* The records:

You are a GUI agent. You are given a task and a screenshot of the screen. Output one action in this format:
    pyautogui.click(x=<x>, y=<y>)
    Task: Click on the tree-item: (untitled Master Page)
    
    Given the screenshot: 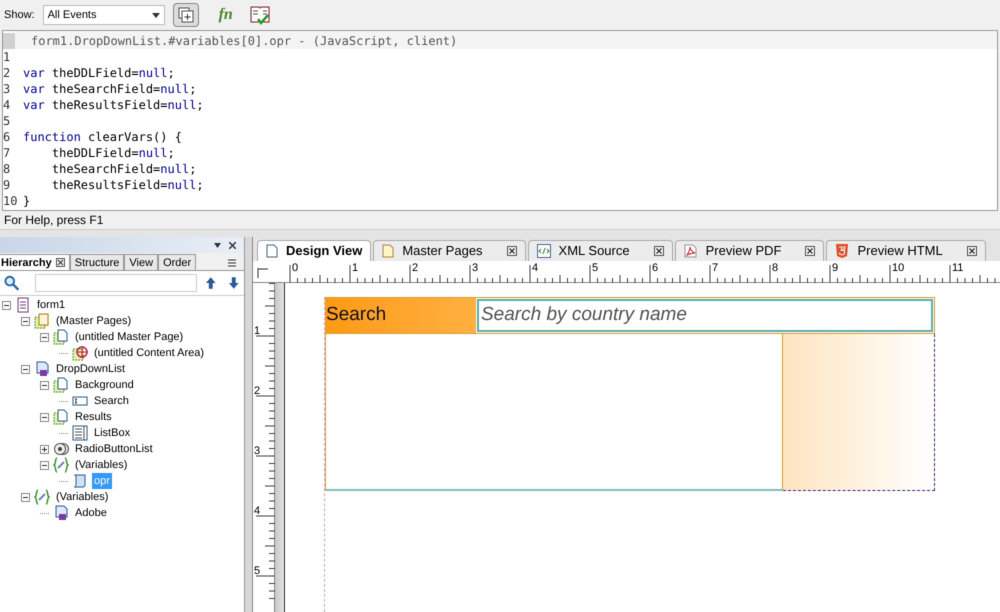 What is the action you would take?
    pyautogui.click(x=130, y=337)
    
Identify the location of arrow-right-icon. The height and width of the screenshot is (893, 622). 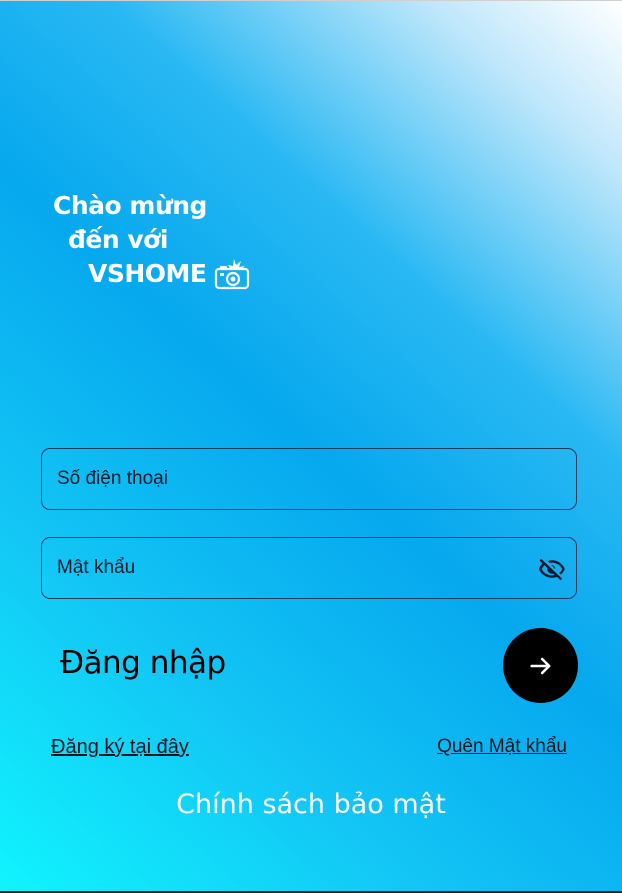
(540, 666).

* * *

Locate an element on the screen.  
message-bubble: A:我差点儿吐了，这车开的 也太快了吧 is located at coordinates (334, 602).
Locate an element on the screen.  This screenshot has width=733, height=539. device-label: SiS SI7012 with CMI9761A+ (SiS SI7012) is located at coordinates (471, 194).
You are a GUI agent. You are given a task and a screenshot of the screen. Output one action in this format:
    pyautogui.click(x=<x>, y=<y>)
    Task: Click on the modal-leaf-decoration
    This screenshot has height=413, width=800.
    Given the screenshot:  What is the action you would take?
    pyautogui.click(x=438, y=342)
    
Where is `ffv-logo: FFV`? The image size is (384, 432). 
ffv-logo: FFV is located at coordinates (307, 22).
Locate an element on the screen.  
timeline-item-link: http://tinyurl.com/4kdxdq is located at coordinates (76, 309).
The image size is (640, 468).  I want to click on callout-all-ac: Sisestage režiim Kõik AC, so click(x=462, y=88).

* Task description:
Switch "screen" to "display" in the stretch of entries from the line containing "is (384, 432)." through the line containing "timeline-item-link: http://tinyurl.com/4kdxdq is", and give back only those lines, otherwise unchanged.

* Exercise answer:
Where is `ffv-logo: FFV`? The image size is (384, 432). 
ffv-logo: FFV is located at coordinates (307, 22).
Locate an element on the display.  
timeline-item-link: http://tinyurl.com/4kdxdq is located at coordinates (76, 309).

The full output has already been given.